The message is clear from all of the industry soures. The price will go down steeply.
“I do not believe in 55 kroner (€4.7). I haven’t spent a second over 50 kroner (€4.3),” says one trader.
“I don’t think people understand what challenges we have now, with customers not paying their customers. There is no risk priced into this. People have to understand – there is not a restaurant that’s open anywhere,” he points out.
There are lots of unsold fish reported in the market.
“Some have fish left from Monday. They sell it for 40 kroner (€3.4). We cannot take on more than we can control, so we reduce quantity dramatically. It [the price] is around 50 kroner (€4.3). Some talk lower. We also freeze in, we can’t get rid of the fish,” says one exporter.
Many important markets are closed down. That obviously hits turnover and placing power.

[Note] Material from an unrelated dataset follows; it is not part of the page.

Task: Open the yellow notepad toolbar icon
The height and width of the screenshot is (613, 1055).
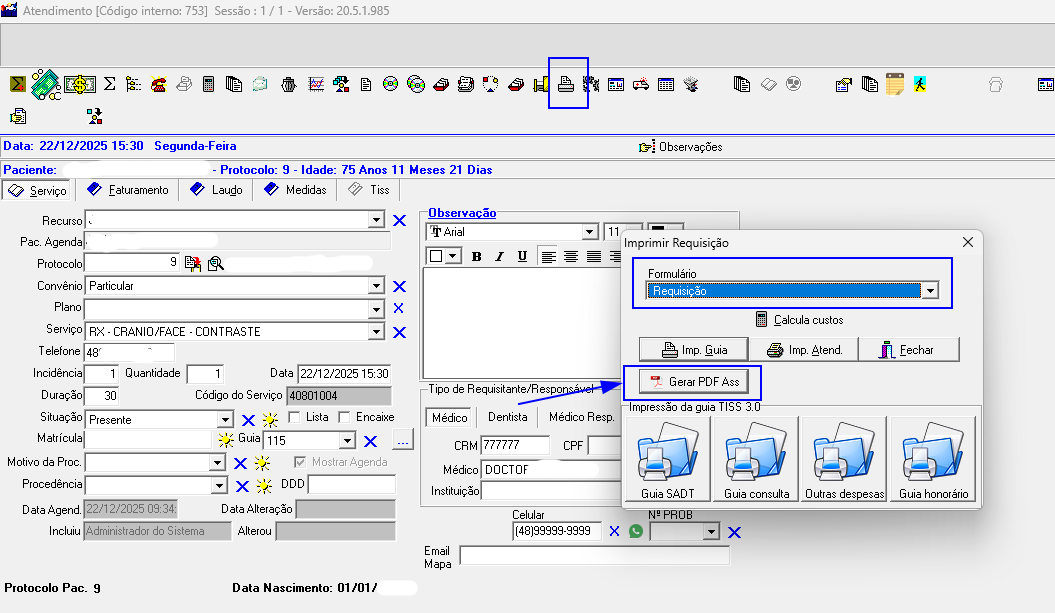Action: point(894,84)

“We don’t have aircraft capacity. We have challenges with the heavy fish (mostly sold overseas – ed. note). Chile freezes fish. Everyone must freeze in. We see we don’t get rid of it [the fish]. There is a frozen inventory that is being built up now. That fish will be out at some point. After all, it will hurt sales for a while. Of course, we are affected, like everyone else in the world, but we are not in the worst industry,” the exporter continues.
“We’re not discussing pennies. That time is over for a while. We try to solve challenges for farmers and customers. Price will come second. We must stand together as an industry and must try to solve the challenges we have together,” he adds.
“If you are going to sell something you should have 52 kroner (€4.5). And then it will end up at 53-54 kroner (€4.6-4.7),” says another. “It’s the same thing for all fish – they (the customers – ed. note) wait longer before placing orders, and that hurts the volume. It’s not easy. They are closed, all the restaurants, so you know how it is.”